金字塔を打ち立てたリベリの尽きない情熱 【バイエルン番記者】

2014年12月16日 パトリック・シュトラッサー

「バイエルンの歴史の一部」とペップも称賛。

バイエルンでの公式戦通算100得点を達成し、ブンデスリーガのフランス人最多出場記録を塗り替えたリベリ。31歳の情熱は、まだまだ尽きない。 (C) Getty Images

 フランク・リベリは、バイエルンファンのお気に入りだ。彼らはこんなチャントで、このフランス人を称える。1960年代から70年代にかけて活躍した歌手のジョー・ダッサンがカバーしたことでも知られる「(オー)シャンリゼ」のメロディーに乗せて、ファンはこう歌う。
「オー、フランク・リーベーリィ」
 
 この合唱がアリアンツ・アレーナ(バイエルンの本拠地)にひと際大きく響き渡ったのは、14節のレバークーゼン戦だった。リベリがバイエルンでの公式戦通算100得点を達成したのだ。
 
 リベリはさらに、金字塔をもうひとつ打ち立てた。ブンデスリーガのフランス人最多出場記録だ。かつてシュツットガルトとホッフェンハイムで活躍したマテュー・デルピエール(現メルボルン)の185試合を、レバークーゼン戦で上回ったのだ。続くアウクスブルク戦で、リベリはこの記録を187試合に伸ばしている。
 
 ちなみに、歴代3位と4位はともにバイエルンOBで、3位は184試合に出場したウィリー・サニョール、4位は183試合に出場したビセンテ・リザラズだ。
 
 マルセイユから移籍したのが2007年夏で、今シーズンが在籍8年目。公式戦通算の出場試合数は290に達した。
「フランクはバイエルンの歴史の一部。クラブ史のなかでも最高の外国人選手のひとり」と、ジョゼップ・グアルディオラは称賛を惜しまない。
「復調してくれて嬉しい」
 
 ブラジル・ワールドカップを棒に振ることになった膝蓋腱の故障で、今シーズンは大きく出遅れた。
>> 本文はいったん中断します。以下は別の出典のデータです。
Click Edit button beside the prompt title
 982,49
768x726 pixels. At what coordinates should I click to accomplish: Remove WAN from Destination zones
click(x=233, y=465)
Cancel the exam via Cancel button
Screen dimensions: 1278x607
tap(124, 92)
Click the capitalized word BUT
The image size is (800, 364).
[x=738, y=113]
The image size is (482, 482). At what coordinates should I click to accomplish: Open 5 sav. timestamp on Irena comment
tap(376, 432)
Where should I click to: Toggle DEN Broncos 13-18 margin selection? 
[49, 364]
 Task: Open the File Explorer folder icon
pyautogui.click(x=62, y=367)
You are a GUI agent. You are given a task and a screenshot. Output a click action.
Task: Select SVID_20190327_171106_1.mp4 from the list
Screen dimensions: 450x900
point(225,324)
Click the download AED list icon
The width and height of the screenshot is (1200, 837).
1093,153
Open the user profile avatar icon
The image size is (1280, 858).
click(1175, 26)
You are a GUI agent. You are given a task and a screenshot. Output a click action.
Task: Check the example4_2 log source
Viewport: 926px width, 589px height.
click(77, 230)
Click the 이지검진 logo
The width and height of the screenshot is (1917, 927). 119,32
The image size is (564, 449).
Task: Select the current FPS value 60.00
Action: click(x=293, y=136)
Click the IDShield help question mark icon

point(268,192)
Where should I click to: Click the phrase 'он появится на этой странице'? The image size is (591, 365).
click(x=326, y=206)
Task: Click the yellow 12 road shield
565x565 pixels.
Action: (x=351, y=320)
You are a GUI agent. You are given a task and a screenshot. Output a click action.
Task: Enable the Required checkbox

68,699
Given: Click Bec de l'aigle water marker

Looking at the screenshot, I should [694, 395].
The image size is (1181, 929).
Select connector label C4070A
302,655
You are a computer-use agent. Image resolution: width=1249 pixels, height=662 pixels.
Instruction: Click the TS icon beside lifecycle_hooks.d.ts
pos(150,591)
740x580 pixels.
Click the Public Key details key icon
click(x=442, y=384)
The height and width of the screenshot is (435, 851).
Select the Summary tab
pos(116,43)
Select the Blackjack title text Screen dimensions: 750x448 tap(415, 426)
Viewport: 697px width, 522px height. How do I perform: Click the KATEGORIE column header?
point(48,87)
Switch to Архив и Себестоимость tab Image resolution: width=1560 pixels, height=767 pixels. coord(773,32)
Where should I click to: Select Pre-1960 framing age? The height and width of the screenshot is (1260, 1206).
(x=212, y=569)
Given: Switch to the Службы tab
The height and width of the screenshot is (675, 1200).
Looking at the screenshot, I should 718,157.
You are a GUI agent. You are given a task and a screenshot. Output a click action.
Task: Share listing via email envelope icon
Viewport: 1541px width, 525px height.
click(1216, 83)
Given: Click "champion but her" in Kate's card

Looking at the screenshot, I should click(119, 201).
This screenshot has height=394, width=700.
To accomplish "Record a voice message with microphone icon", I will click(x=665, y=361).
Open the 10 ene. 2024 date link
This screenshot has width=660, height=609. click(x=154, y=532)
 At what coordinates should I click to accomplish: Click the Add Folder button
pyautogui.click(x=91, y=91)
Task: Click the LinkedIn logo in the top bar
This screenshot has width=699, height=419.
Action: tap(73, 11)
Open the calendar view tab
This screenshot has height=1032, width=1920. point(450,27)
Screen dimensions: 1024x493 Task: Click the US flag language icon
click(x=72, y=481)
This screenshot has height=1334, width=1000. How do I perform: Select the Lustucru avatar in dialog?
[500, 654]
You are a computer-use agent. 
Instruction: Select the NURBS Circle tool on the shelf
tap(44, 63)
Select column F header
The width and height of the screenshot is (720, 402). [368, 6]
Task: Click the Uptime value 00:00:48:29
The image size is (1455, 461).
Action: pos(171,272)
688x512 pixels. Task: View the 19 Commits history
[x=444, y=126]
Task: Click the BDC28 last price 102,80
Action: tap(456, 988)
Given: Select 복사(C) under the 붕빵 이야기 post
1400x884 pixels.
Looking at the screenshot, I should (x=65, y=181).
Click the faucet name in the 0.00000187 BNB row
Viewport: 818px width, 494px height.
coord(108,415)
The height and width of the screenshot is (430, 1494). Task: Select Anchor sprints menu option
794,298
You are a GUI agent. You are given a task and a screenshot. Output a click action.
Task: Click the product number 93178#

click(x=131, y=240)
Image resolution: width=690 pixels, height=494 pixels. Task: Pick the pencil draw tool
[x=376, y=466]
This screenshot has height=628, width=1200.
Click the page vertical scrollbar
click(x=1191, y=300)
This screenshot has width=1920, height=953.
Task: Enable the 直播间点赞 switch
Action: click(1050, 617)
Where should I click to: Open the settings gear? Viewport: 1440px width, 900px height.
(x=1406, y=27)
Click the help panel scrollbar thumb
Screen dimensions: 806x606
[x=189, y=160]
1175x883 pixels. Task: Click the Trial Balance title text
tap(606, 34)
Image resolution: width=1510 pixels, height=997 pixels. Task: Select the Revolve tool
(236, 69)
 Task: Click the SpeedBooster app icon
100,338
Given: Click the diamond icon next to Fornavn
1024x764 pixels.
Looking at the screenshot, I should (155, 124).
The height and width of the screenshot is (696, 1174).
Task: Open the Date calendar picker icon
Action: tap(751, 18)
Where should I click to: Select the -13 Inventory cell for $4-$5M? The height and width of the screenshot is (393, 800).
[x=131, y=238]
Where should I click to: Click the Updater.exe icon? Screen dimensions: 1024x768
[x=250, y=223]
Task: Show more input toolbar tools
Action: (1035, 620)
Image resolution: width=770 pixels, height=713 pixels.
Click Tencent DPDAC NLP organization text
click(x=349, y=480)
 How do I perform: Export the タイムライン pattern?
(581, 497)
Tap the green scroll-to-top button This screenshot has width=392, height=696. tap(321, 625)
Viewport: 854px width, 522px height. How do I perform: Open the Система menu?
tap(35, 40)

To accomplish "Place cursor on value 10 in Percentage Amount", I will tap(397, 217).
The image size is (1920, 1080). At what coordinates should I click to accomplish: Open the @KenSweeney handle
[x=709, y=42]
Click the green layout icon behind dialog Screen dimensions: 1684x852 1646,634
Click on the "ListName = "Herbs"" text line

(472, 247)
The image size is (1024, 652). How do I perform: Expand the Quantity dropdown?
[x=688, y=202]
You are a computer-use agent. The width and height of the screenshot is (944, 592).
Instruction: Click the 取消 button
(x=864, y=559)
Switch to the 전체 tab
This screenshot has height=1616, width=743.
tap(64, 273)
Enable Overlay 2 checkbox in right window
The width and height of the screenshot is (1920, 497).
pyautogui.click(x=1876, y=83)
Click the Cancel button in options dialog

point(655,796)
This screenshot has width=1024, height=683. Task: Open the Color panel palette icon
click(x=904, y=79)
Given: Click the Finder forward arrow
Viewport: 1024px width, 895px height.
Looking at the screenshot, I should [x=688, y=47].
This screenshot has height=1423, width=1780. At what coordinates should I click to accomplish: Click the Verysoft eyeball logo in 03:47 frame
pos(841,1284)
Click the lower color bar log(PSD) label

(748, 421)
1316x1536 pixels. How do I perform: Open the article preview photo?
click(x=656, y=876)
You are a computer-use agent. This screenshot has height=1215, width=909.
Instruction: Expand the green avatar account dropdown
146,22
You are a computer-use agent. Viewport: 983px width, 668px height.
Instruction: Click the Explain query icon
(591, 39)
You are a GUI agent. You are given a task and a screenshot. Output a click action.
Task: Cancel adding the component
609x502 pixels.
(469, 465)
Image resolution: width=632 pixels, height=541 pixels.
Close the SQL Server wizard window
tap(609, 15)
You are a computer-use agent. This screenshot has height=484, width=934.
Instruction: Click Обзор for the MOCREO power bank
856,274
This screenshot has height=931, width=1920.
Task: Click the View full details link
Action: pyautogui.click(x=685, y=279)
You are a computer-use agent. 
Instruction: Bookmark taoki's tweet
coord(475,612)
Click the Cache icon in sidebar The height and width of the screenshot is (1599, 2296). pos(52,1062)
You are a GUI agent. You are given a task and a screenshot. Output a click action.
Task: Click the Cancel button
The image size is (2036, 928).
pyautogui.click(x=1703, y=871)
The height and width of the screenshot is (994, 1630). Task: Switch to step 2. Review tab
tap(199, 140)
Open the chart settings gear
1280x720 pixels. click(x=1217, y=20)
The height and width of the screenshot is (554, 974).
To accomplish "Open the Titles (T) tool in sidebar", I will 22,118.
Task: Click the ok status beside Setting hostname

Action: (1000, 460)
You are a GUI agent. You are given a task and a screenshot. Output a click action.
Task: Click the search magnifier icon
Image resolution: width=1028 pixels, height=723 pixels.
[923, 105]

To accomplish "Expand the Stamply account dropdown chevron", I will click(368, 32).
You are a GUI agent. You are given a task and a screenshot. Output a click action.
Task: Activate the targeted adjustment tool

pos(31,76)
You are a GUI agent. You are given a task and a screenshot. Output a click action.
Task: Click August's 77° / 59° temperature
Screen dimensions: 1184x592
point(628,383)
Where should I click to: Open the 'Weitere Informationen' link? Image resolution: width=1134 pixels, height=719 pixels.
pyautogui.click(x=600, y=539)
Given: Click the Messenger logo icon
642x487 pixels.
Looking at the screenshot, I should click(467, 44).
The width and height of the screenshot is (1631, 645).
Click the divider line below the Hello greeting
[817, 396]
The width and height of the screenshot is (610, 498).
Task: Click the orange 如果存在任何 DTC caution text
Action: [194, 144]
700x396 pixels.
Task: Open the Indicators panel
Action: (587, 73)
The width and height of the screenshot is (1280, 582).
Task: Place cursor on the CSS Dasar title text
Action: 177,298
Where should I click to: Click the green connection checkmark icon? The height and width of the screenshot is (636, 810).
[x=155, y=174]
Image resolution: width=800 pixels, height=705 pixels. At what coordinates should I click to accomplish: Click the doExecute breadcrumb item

開幕から約2か月間でピッチに立ったのは、3節シュツットガルト戦の22分間だけだった。
 
 それでも、8節ブレーメン戦で戦列に戻ると、徐々に調子を上げてスタメンにカムバック。アリエン・ロッベン、トーマス・ミュラー、マリオ・ゲッツェ、そして新加入のロベルト・レバンドフスキに譲り渡した主役の座を、ふたたび奪い返した。
 
 8月にはフランス代表からの引退を表明したリベリは、いま、リラックスしてバイエルンでのプレーを楽しんでいるようだ。同時に、バイエルンでのさらなるタイトル獲得と記録更新に意欲を燃やす。目標に向かって、さらにまっすぐに、真剣に――。ミュンヘンのグリューンバルト地区にある自宅にはトロフィールームがあり、そこにはこれまでに手にした全てのトロフィーが飾られている。そのコレクションにさらに彩りを加えるつもりだ。
 
 トロフィールームの隣には、ランニングマシンやサウナを備えたフィットネスルームもある。すべては、さらなる成功をつかむためにだ。
「僕はほぼ毎日、この部屋でトレーニングするか、ビーマー(ビデオプロジェクター)でサッカーを見ている」
 
 リベリの情熱は尽きない。
 
【記者】
Patrick STRASSER|Abendzeitung
パトリック・シュトラッサー/アーベントツァイトゥング
1975年ミュンヘン生まれ。10歳の時からバイエルンのホームゲームに通っていた筋金入りで、1998年にアーベントツァイトゥングの記者になり、2003年からバイエルンの番記者を務める。2010年に上梓した『ヘーネス、ここにあり!』、2012年の『まるで違う人間のように』(シャルケの元マネジャー、ルディ・アッサウアーの自伝)がともにベストセラーに。